### Written instruction 1
According to the hiking account below, what do the women prefer when it comes to rice wine?

### Text section
---

We made our way along a relatively flat bit through some trees until we eventually arrived at a waiting shed right at the top of the amphitheatre where we sat and chilled for ages, just taking in the view and listening to Lisa. She told us that before Christianity the Ifugao people, much like the other tribes in the region, were pagans. It was a lot harder back then with the shamans running the show. They’d tell people there were evil spirits in the terraces or the rivers so everyone had to stay away until a ritual was performed and a pig sacrificed. They lived in constant fear of spirits everywhere, rituals were expensive, it’s much easier with Christianity. No one has to be scared of anything because God will protect them. Some of the old people are still pagans, they just aren’t allowed to do their rituals anymore.
It was only another 3km to Cambulo from here but Lisa wanted to take us to the highest viewpoint which should really have triggered all manner of alarm bells. We followed her along the track as she pointed out different plants including a leaf that they used to break open and use as glue when she was at school, and at one point she dug into the foliage and came out with a non-flowering orchid which she decided to take home. So off she went, swinging a left up a track with her umbrella in one hand to shelter her from the blazing sun and her new-found orchid in the other, a track which she negotiated with incredible ease in her flip-flops and we had to quite literally claw our way up with our hands, it was that steep. Oh my god. I thought I was going to die. When we finally made it to the top I thought my heart was about to crack a fucking rib. I gulped in as much air as I could before turning round to admire the view.
Again we just relaxed here for a while and Lisa told us about rice wine. You know those little long seeds that stick to your clothes as you hike along a trail and take half your life to remove one by one? It’s the root of this plant that her mother used to make the yeast for rice wine. To make the wine you fry glutinous rice without oil until it turns brown then you cool it in a banana leaf. Add the yeast you made from the root. Cover it with a banana leaf and just leave for three days it until it starts producing a liquid which you store in something called a banga or a tivong. You can even leave it for up to a week and the liquid gets less sweet and more alcoholic. She says the women prefer the three day product and the men like it stronger and children can eat the sweet rice that remains. There’s a liquor ban in Batad, you can only buy beer here, so the rice wine is only made for the people who work in the field. It’s also important if people are helping you build a house, you’re expected to provide food and rice wine but if you fail to provide the latter, it doesn’t matter how much food you lay on, you could provide a feast fit for fat royalty but people will still ask where the rice wine is.

---

### Written instruction 2
Reproduce the records below word for word, from the line containing "Task: Click the Description section header" down to the line containing "will pyautogui.click(x=588, y=37).", including both of those lines.

### Available data
---

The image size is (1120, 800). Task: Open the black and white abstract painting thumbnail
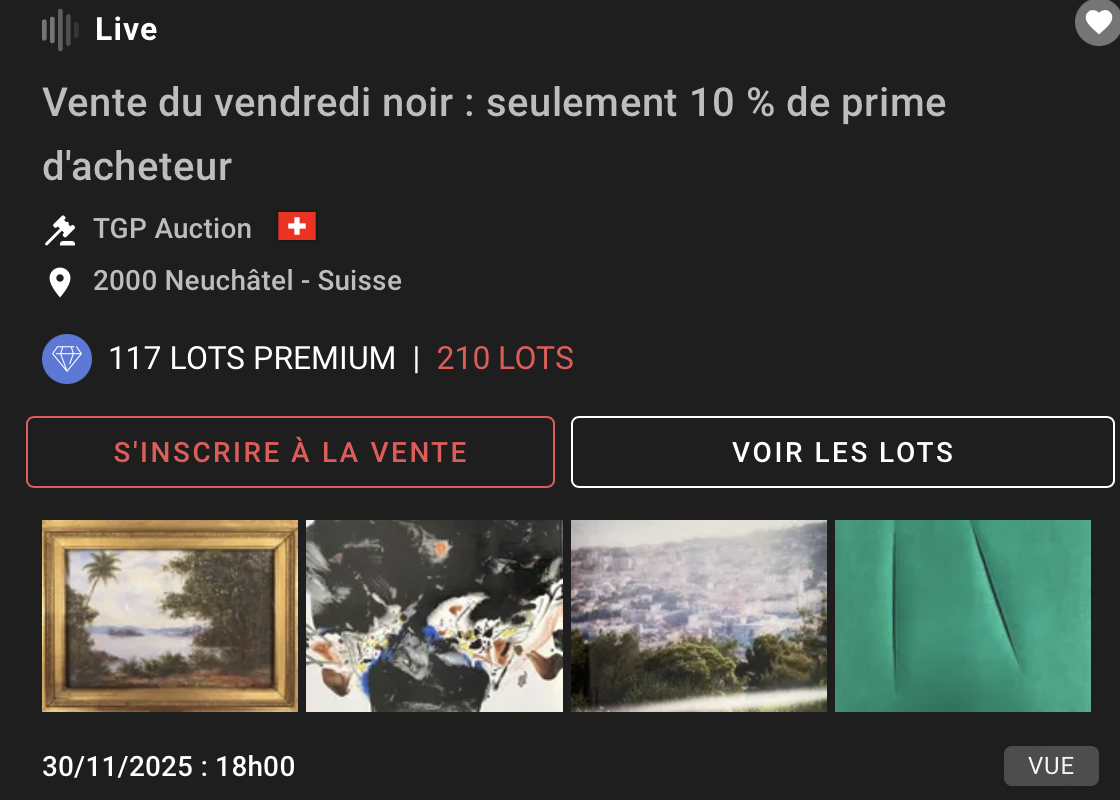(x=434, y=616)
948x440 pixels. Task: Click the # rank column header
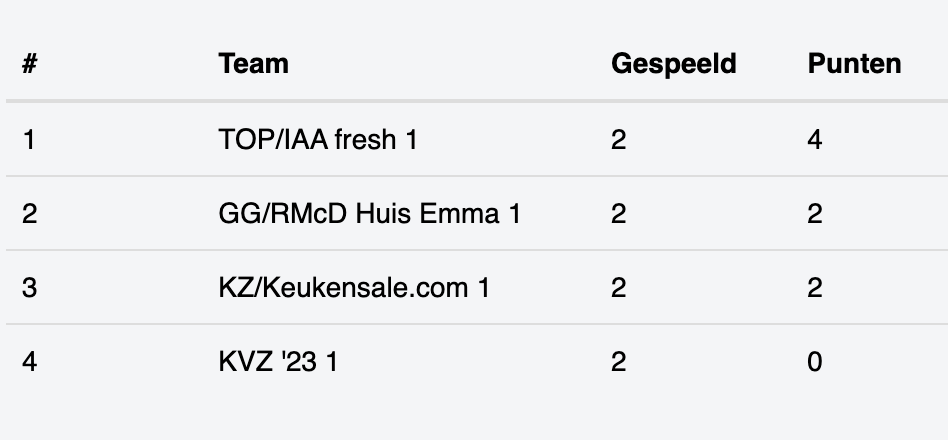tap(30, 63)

---

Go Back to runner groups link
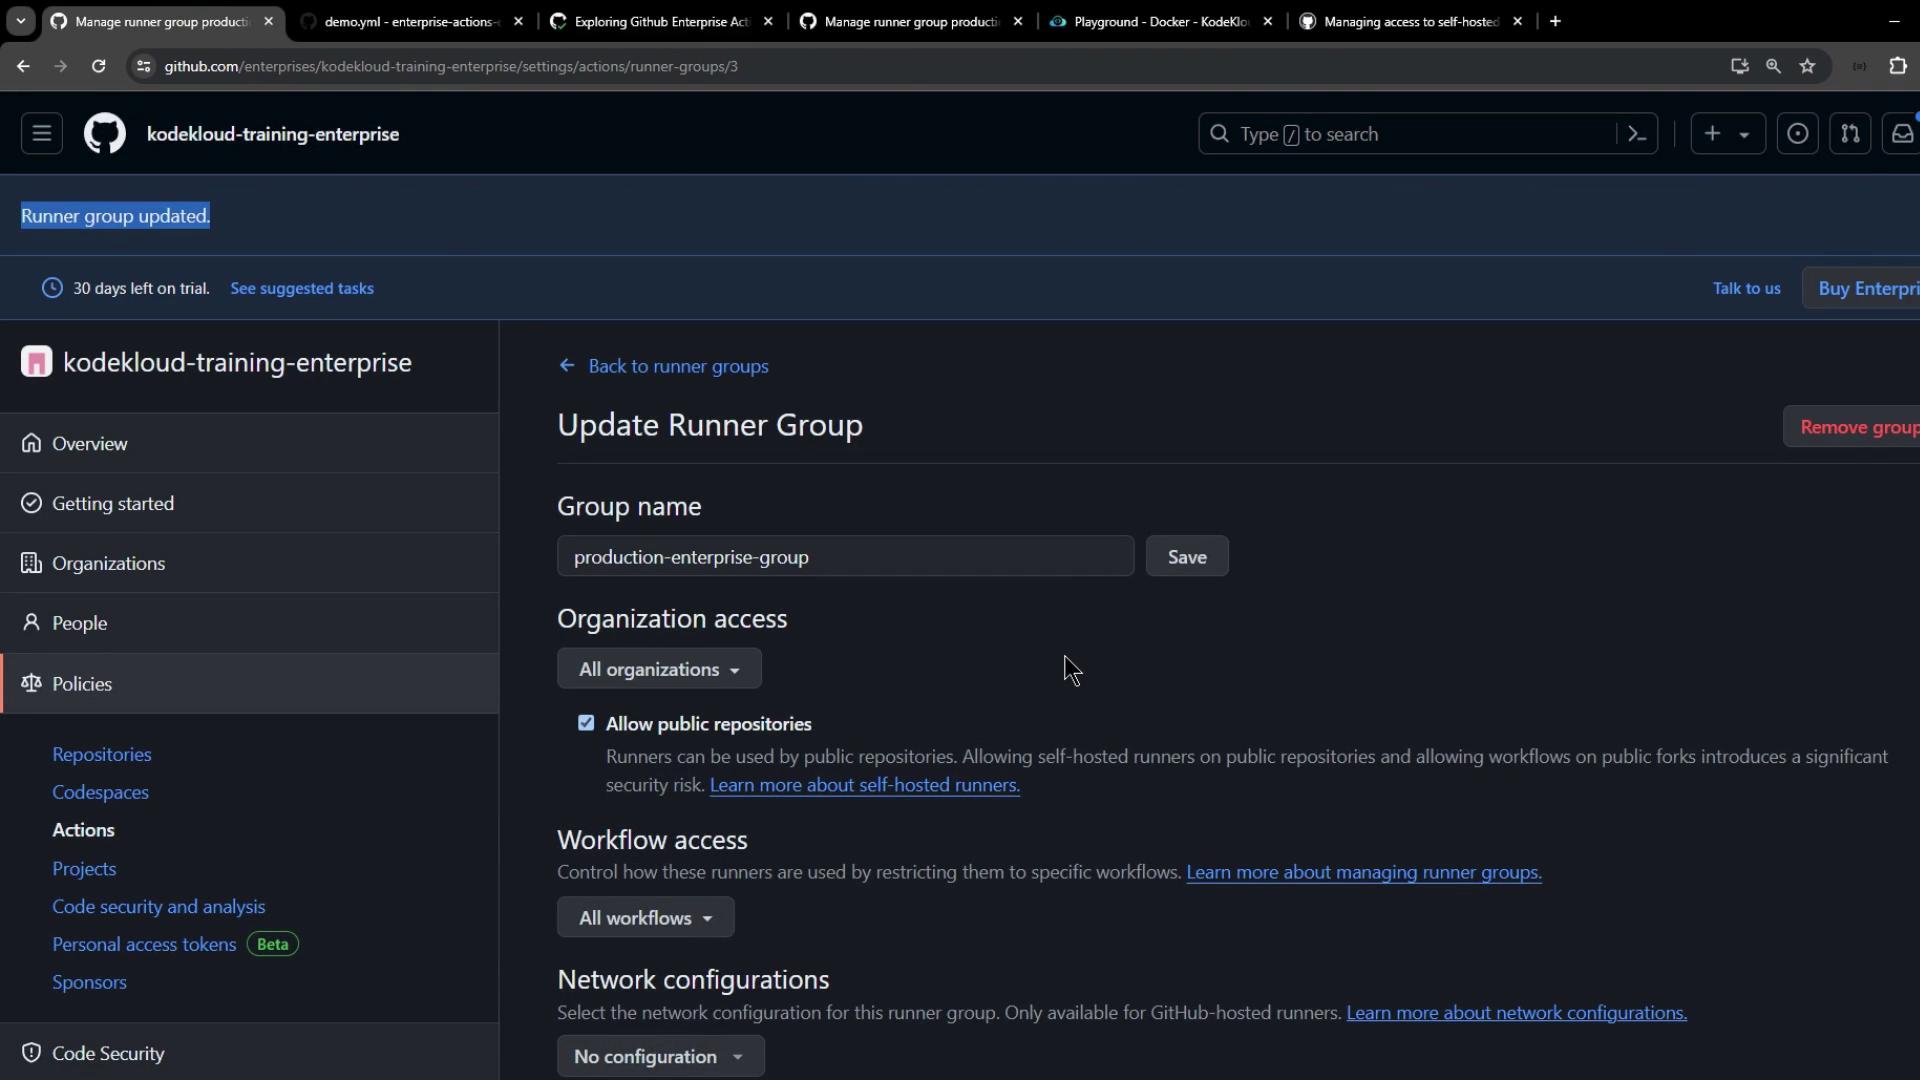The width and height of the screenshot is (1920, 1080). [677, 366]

---

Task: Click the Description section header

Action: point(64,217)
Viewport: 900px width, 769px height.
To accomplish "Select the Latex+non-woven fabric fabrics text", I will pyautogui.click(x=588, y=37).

---

### Expected answer 1
The women prefer the three-day product.

### Expected answer 2
Task: Click the Description section header

Action: point(64,217)
Viewport: 900px width, 769px height.
To accomplish "Select the Latex+non-woven fabric fabrics text", I will pyautogui.click(x=588, y=37).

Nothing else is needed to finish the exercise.